═════ DATA UNDER STUDY ═════

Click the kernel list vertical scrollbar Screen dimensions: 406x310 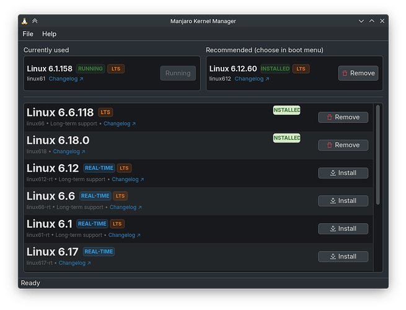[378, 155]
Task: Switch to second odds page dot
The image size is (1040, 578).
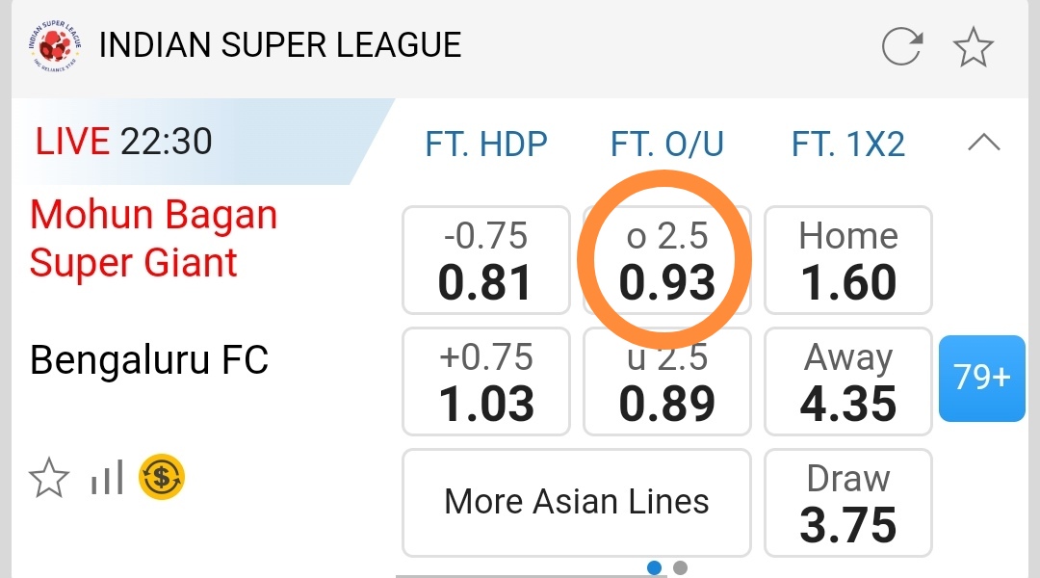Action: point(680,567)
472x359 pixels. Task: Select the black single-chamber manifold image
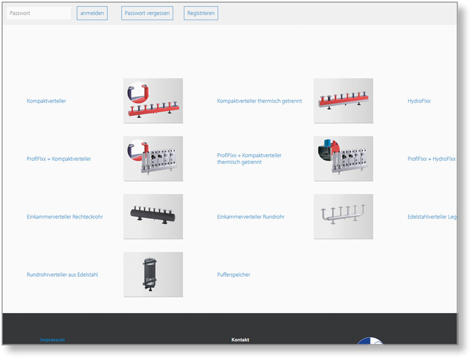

═════
═════ DATA UNDER STUDY ═════

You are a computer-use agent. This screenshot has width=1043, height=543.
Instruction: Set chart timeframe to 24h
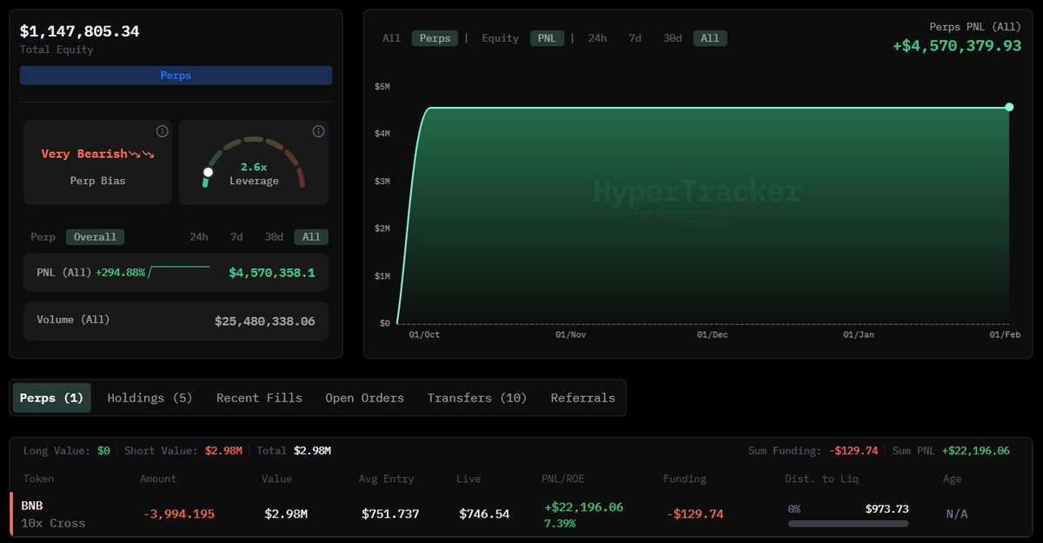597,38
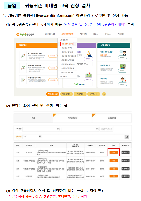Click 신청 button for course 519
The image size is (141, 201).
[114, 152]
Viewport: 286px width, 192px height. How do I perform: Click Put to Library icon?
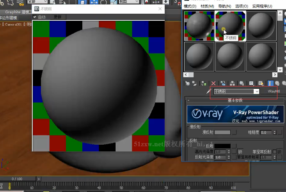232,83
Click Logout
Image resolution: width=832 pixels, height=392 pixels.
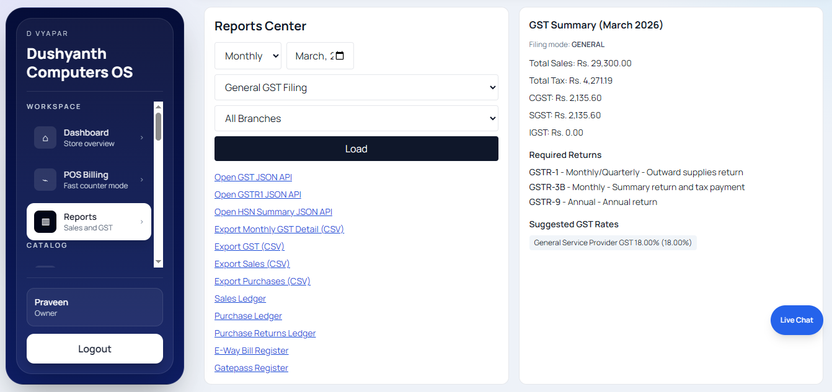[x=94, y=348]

═════

**WHAT YOU NEED TO DO**
For the listing above, state how many lines contain the word "Task", with no other words.

**OUTPUT BELOW**
2